2.3. The Procedure of Ultrasound-Assisted Emulsification Microextraction with Solidification of Floating Organic Droplet (USAEME-SFOD) Coupled with In Situ Derivatization
For the simultaneous USAEME-SFOD and derivatization aliquots of 5 mL water samples were placed in 10 mL glass centrifuge tubes containing previously weighted 0.25 g of sodium hydrogen phosphate. The extraction solvent (1-undecanol, 20 µL) consisting of tricosane (5 µg/L) as an internal standard and the derivatization reagent (acetic anhydride, 250 µL) were added to the water sample and mixed. Immediately after, the tube was immersed in the ultrasonic Unitra Unima (Warsaw, Poland) water bath. Extractions were performed at 42 kHz ultrasound frequency and 230 W power for the duration of 8 min at room temperature. Emulsions were separated using centrifugation at 4000 rpm/min for 4 min in an MPW-250 Med. Instruments (Warsaw, Poland) laboratory centrifuge. After this process, the droplet of organic phase floated at the top of the test tube. The test tube was then cooled in an ice bath. After five minutes, 1-undecanol solidified and was transferred into a 150 µL micro vial with an integrated insert. It melted quickly at room temperature and GC-MS analysis of 1 µL of obtained solution was then performed as described in Section 2.4
. The course of the USAEME-SFOD is shown in Figure 1
2.4. GC-MS Conditions
Analysis was performed with an HP 6890 gas chromatograph coupled with a MSD5973 mass spectrometric detector and an HP 7673 autosampler (Agilent Technologies, Santa Clara, CA, USA). This device was equipped with an HP-5MS (5% phenylmethylsiloxane) column (size 30 m length × 0.25 mm; i.e., coated with 0.25 µm film thickness) and split/splitless injector. The injector was set to work in the splitless mode. Helium of 99.999% purity was used as a carrier gas at a flow rate of 1 mL/min. The injector temperature was set at 250 °C. The oven temperature program started from 160 °C and increased at increments of 2 °C/min to 170 °C (held for 2 min), 6.44 °C/min to 226 °C (held for 1 min), 10 °C/min to 233 °C (held for 2.5 min) and 10 °C/min to 300 °C (held for 4 min). The total run time was 26 min with the solvent delay time reaching 5.7 min. The MS detector worked in selected ion monitoring (SIM) mode. The electron impact source temperature was 230 °C with electron energy of 70 eV. The quadrupole temperature was 150 °C and the GC interface temperature was 280 °C. The chromatogram obtained during the GC-MS analysis of BPH, DEET, 3MBC, BPA, PP, BP, DES, DIC, OP, NP, E1, E2, and TRC together with the internal standard after USAEME-SFOD with in-situ acetylation is presented in Figure 2
. The MS spectra of target compounds are given in Figure S1 (Supplementary Material)

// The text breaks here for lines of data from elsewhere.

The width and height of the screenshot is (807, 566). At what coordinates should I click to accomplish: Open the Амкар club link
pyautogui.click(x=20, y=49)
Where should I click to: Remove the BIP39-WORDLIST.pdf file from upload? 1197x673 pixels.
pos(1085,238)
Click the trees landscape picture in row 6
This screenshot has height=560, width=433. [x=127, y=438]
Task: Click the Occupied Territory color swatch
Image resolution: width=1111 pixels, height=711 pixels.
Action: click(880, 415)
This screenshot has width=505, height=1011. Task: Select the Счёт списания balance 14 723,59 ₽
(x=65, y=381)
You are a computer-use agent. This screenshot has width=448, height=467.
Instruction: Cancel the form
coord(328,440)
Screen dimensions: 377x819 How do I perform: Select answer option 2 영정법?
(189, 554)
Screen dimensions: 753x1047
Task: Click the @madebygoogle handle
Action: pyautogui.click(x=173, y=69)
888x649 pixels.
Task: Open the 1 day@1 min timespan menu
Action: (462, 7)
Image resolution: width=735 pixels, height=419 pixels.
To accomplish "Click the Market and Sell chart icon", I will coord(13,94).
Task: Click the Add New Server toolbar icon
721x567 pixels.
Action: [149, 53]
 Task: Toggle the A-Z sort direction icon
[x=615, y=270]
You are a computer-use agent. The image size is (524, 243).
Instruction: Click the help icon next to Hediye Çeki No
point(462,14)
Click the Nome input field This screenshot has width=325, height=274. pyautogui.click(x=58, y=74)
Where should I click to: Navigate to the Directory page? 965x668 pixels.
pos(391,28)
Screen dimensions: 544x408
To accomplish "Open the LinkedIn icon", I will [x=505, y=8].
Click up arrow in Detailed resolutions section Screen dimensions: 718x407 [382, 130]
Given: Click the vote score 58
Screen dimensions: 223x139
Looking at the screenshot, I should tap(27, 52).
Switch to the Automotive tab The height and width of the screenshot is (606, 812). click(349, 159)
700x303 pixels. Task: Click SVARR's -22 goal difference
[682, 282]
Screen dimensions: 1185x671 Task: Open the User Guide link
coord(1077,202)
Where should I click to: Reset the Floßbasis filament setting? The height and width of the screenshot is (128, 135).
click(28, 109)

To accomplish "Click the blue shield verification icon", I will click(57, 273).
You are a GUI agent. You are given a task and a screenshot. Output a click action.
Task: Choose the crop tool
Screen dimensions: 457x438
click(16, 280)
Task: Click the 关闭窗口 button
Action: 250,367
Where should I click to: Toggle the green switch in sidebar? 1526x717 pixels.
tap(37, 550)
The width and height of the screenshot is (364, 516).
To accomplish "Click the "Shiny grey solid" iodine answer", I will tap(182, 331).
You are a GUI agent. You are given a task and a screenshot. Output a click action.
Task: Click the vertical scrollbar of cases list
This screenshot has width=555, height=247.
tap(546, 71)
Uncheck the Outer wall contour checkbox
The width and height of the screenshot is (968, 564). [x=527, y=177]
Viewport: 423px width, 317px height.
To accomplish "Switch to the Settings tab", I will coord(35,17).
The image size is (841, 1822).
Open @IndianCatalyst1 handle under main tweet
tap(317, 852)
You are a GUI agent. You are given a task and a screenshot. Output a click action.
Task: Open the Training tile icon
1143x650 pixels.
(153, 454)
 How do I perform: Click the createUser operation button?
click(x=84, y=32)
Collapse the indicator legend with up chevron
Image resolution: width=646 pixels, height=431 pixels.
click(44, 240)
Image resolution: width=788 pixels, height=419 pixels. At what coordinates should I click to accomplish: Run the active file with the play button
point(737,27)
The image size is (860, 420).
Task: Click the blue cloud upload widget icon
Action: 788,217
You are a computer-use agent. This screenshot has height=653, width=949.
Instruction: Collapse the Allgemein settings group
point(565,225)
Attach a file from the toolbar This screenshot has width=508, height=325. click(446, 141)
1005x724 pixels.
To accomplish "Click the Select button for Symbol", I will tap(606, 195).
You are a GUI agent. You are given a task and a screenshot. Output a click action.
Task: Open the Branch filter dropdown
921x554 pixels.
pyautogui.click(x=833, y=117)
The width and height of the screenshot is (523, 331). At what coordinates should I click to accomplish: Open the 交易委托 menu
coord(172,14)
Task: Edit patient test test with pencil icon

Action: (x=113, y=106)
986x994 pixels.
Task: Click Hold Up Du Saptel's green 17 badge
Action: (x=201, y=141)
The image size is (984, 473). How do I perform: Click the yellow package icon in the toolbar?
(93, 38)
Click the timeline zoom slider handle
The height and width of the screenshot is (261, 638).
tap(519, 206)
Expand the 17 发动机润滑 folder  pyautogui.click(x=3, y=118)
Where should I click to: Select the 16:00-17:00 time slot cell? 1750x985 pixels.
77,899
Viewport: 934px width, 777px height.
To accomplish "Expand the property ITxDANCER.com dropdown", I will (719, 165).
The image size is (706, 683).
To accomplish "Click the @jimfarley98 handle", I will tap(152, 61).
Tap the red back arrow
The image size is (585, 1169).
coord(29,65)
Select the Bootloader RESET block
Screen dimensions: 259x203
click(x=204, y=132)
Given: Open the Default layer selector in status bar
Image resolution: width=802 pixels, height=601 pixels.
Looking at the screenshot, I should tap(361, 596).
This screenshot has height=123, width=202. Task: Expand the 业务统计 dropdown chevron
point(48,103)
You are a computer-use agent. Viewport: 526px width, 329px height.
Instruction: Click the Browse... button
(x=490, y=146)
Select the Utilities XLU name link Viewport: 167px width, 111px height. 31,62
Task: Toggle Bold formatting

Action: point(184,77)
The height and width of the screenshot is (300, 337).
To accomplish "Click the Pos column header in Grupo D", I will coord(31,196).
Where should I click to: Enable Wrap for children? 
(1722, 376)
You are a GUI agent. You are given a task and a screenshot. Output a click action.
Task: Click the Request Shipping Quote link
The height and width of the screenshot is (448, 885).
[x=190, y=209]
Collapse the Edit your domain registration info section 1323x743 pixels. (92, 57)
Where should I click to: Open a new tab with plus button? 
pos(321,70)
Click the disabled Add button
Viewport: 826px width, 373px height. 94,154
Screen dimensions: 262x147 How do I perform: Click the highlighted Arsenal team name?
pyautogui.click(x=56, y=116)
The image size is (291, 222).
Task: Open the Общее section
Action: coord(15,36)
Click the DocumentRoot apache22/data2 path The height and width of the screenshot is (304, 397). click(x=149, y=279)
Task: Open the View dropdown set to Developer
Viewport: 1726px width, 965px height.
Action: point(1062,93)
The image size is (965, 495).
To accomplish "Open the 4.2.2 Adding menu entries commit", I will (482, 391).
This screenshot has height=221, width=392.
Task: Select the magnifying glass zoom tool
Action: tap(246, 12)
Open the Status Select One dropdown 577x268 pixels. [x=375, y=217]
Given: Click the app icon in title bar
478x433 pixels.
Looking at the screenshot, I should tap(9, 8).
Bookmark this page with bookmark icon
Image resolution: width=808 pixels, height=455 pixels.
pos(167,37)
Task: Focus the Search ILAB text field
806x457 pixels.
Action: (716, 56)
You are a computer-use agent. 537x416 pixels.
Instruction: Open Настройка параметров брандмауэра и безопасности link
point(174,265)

. The chromatographic parameters, molecular weights of target compounds, together with quantification and identification ions are shown in Table 1
. Based on the registered chromatograms, the relative areas of the chromatographic peaks were determined by dividing the values of the obtained peak areas of tested compounds by the peak area of the tricosane.